Хейнц послушался, но сам на себя за это разозлился. Он сделал глубокую затяжку, чтобы как-то оправдать свое послушание. Сигарету изо рта он не вынул.
— Ты прекрасно знаешь почему, — тихо, со злостью ответил он. — Я ведь хороший товарищ, верно?
— Вот как? Не знал, — бросил Гербер. — Что-то ты в этом не очень уверен.
Хейнца взорвало:
— Разве это жизнь, сумасшедшая гонка какая-то, час за часом, день за днем, месяц за месяцем. Мы называем вещи своими именами: потогонная система. А вы придумываете разные красивые слова.

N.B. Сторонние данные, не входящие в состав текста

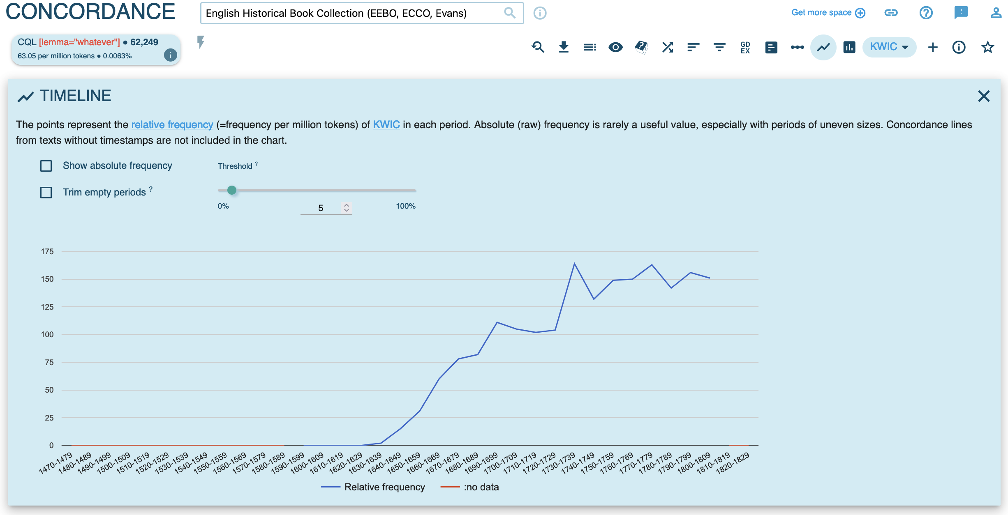This screenshot has width=1008, height=515.
Task: Click the sort lines icon
Action: 693,47
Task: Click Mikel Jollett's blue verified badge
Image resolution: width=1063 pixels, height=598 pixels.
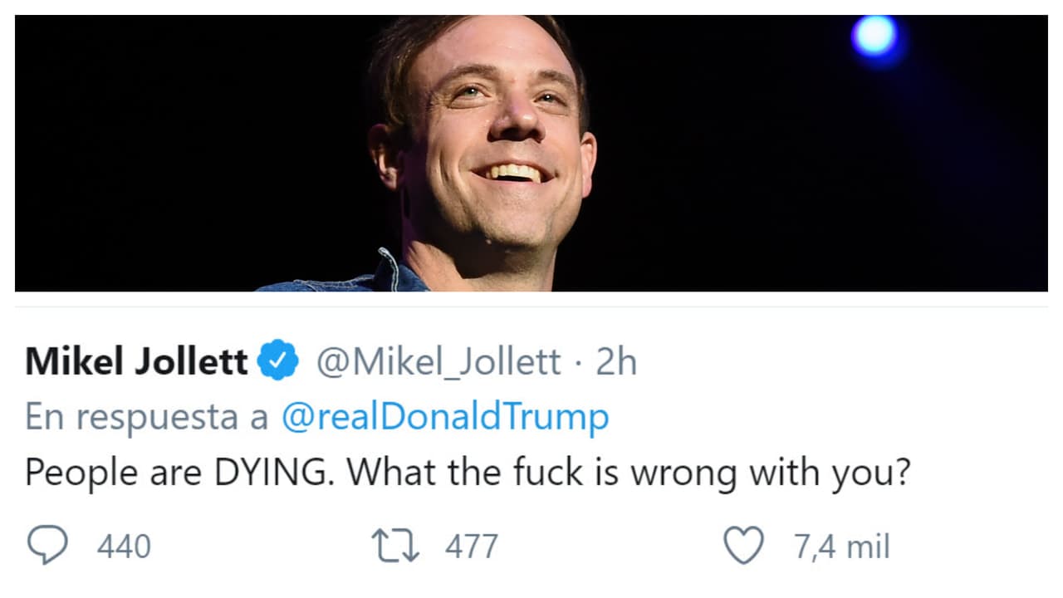Action: (x=277, y=360)
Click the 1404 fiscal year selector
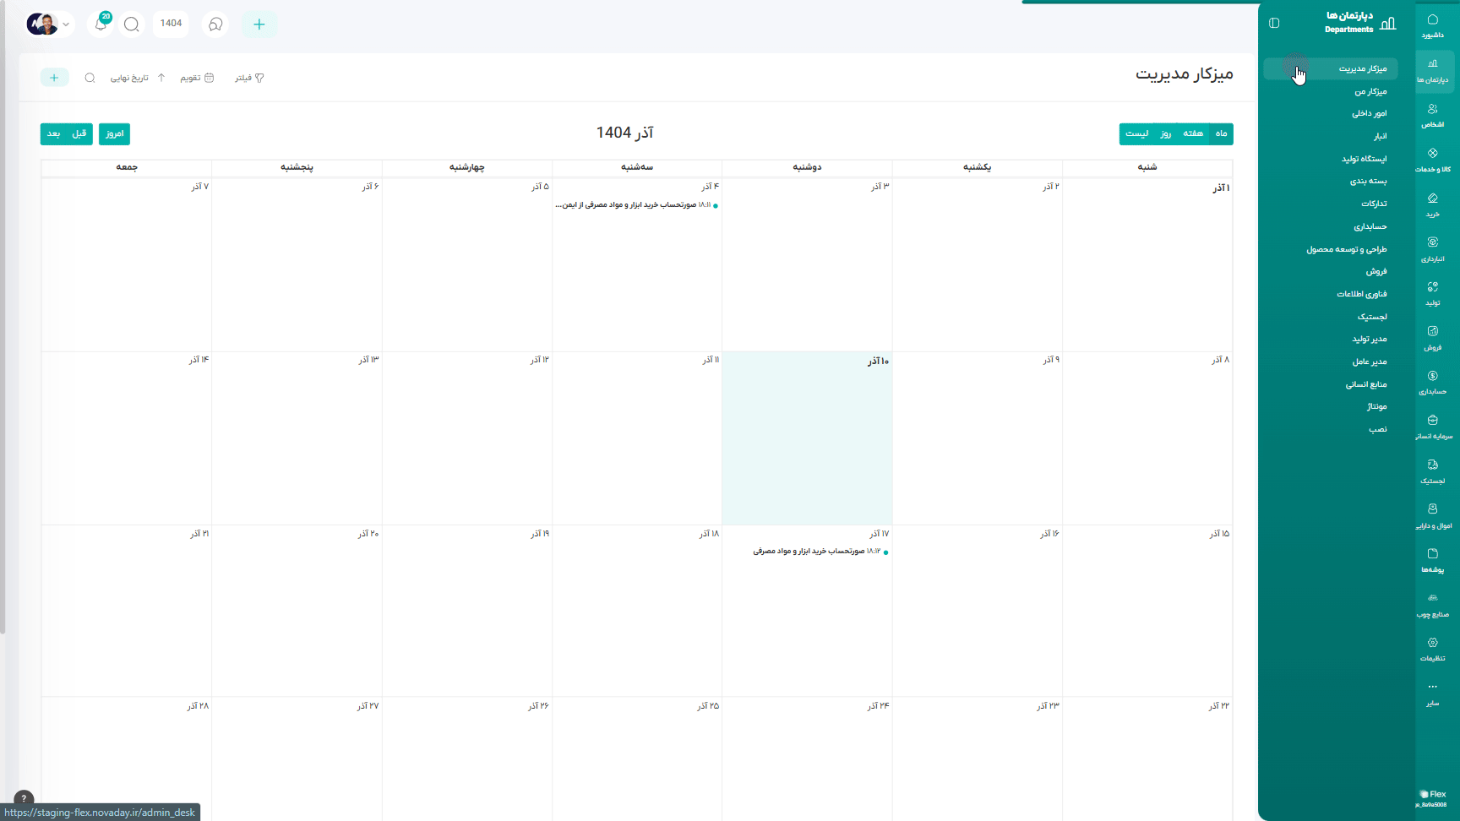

Технически обоснованные нормы. Планирование. Бережливость. Мы бастуем, потому что называем это эксплуатацией. Это наше право, и я не предам товарищей.
Гербер внимательно посмотрел на паренька. Он понимал, что с ним происходит: я не предам товарищей. Все случившееся — испытание для меня, хотя я и уважаю тебя, Гербер, знаю, что ты пережил. Знаю, что ты перебежал фронт. Что вся твоя семья погибла под развалинами, а ты вернулся, надеялся опять наладить жизнь… Все я знаю, не забыл, как ты сразу понял, что мне нужно время и для себя, что я хочу учиться. Я ничего не забыл. Но теперь от нас потребовали так много, что я не сдал экзамена. Один наш парень не смог уплатить долги, другой все еще драный как пугало разгуливает. Для меня всего важнее был экзамен. Нормы нас доконали. Обычно, когда ты, Гербер, мне толковал о чем-то, я крепко задумывался. Ты меня не раз вокруг пальца обводил. Но теперь я этого не позволю. Сегодня я держу испытание на верность своим товарищам. Ты же видишь. Я остаюсь им верен. Штрейкбрехера ты из меня не сделаешь…
У Гербера дернулась рука, Хейнц съежился.